→ Exercise instructions:
Render the rows below, from the line containing "Screen dimensions: 1242x1045" through the last line of the rows, as a JSON list of strings with one string per line. Skip blank lines and leave out the pictures.

..........

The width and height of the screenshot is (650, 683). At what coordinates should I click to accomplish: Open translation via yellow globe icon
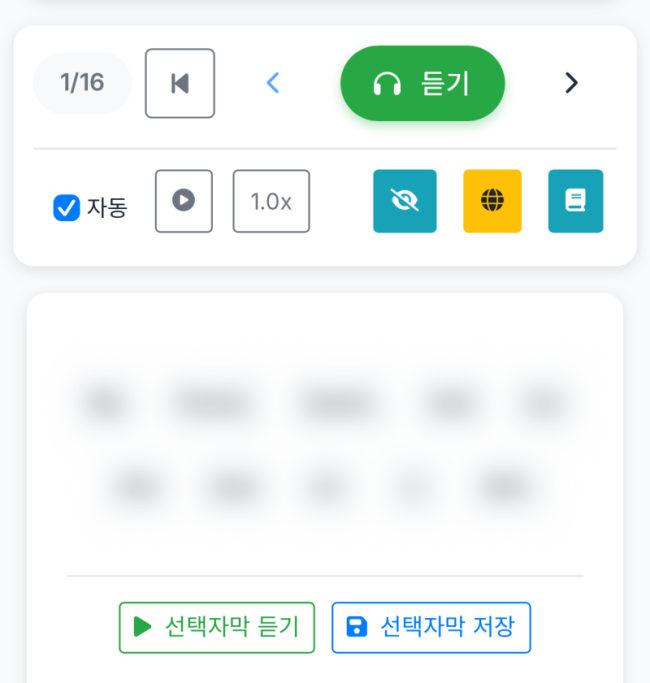(x=492, y=201)
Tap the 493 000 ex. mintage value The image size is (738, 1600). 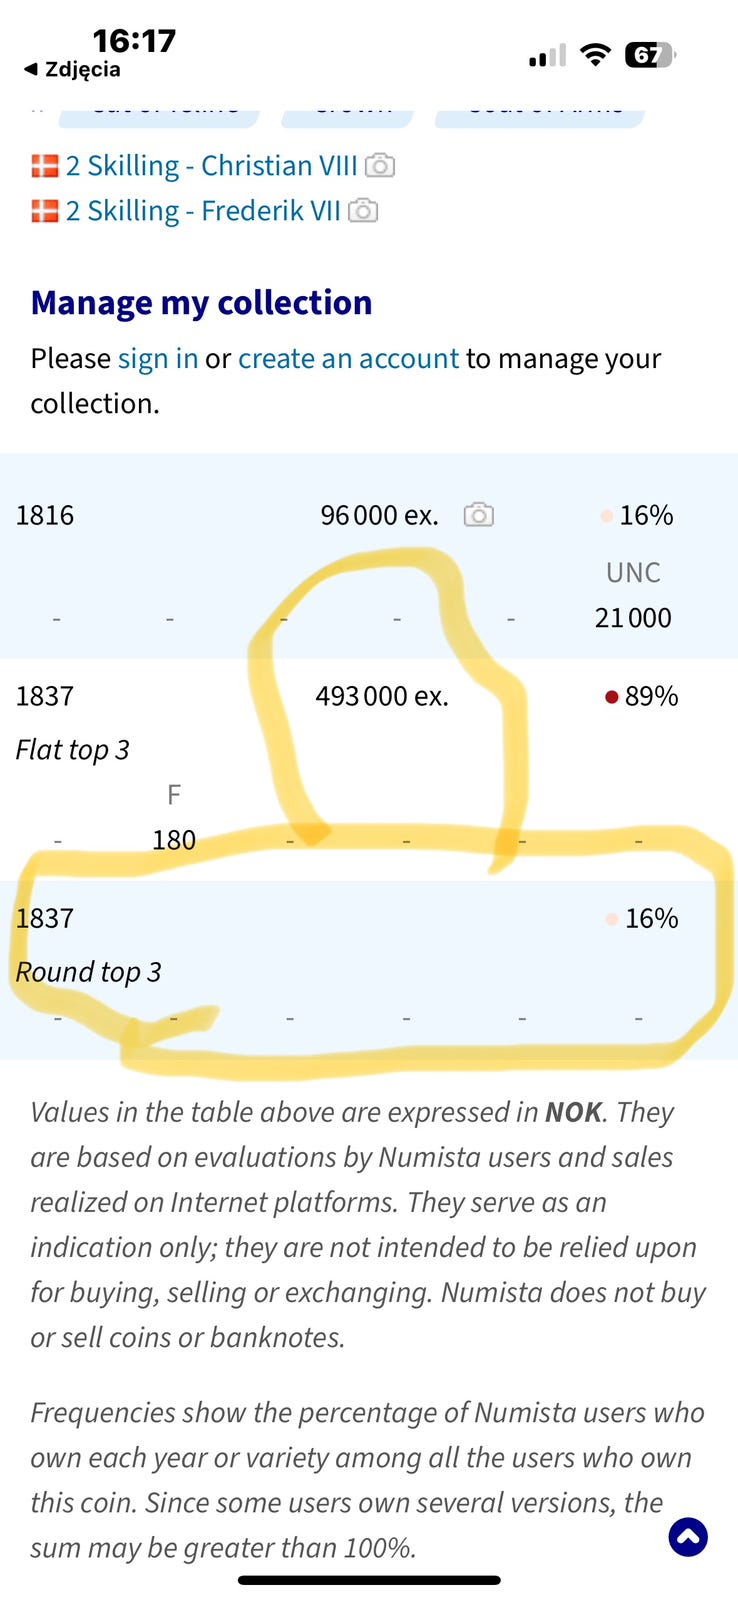tap(382, 696)
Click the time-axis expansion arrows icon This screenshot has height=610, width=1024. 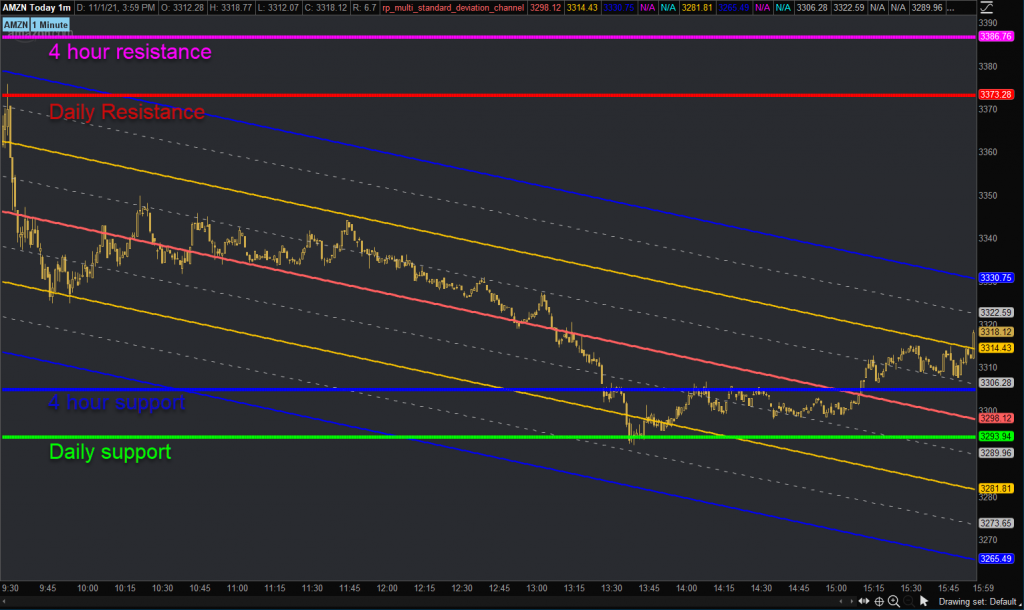pos(865,601)
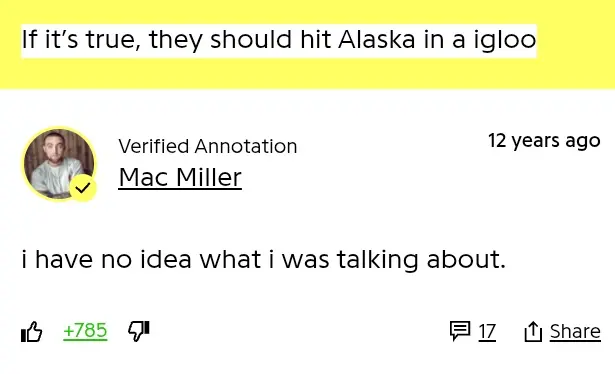Click the word 'Alaska' in the lyric
Viewport: 615px width, 374px height.
coord(377,40)
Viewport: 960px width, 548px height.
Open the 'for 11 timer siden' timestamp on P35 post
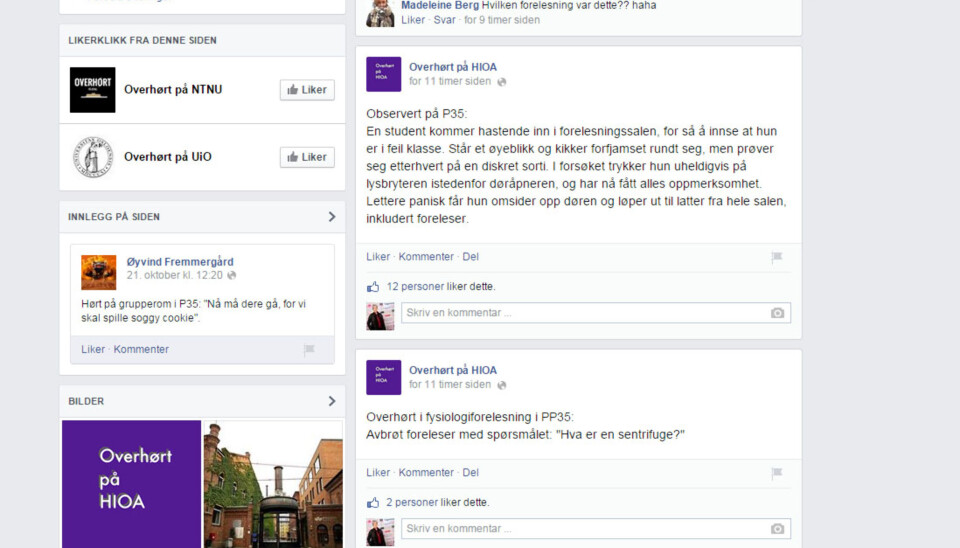(x=449, y=82)
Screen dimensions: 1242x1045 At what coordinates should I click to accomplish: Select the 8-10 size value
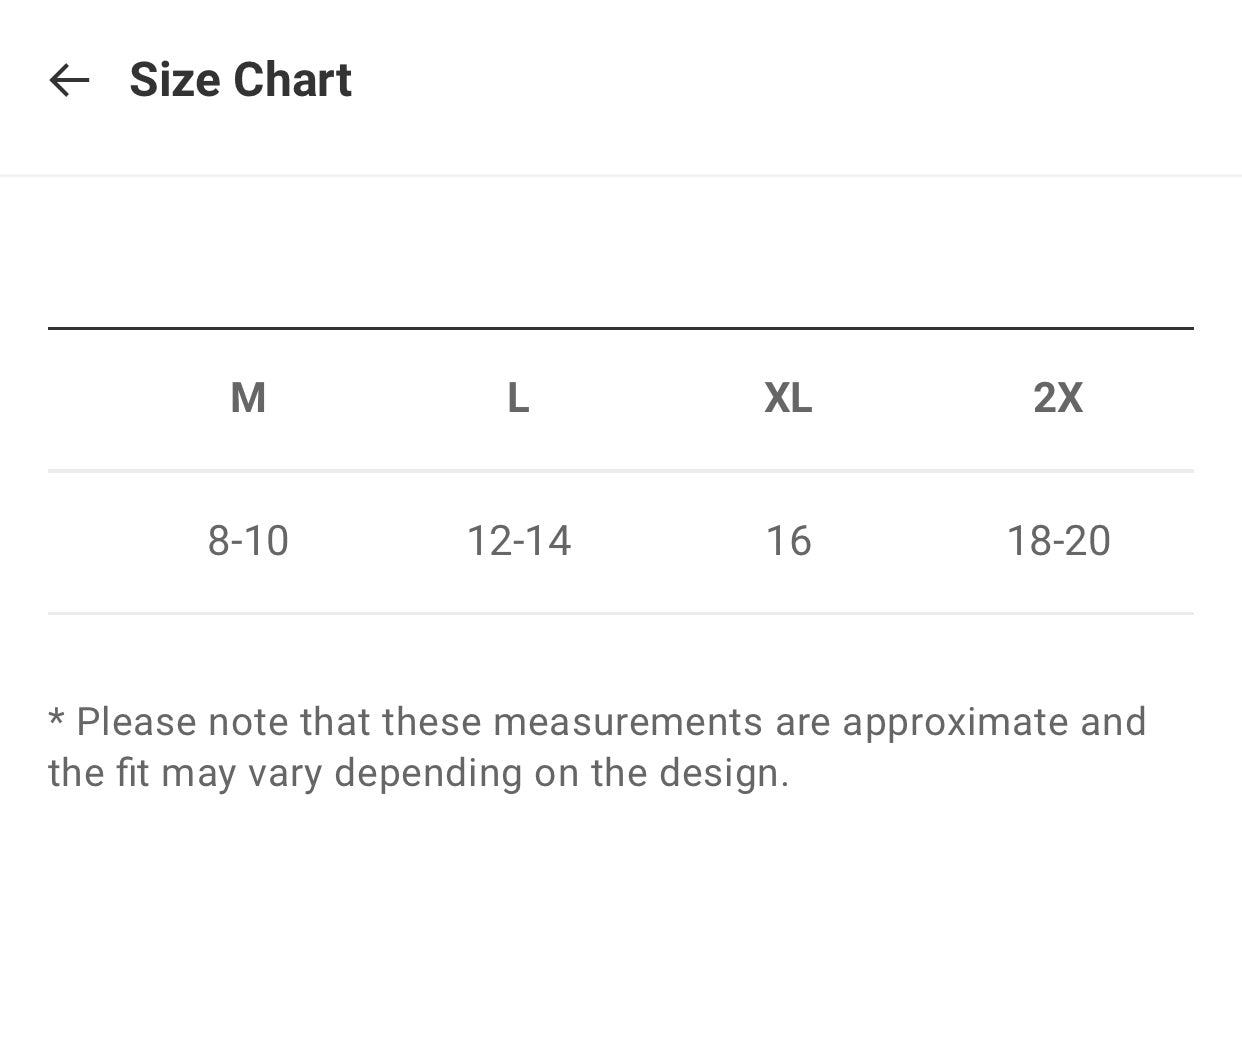point(247,540)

..........

→ Exercise solution:
[
  "Screen dimensions: 1242x1045 At what coordinates should I click to accomplish: Select the 8-10 size value",
  "point(247,540)"
]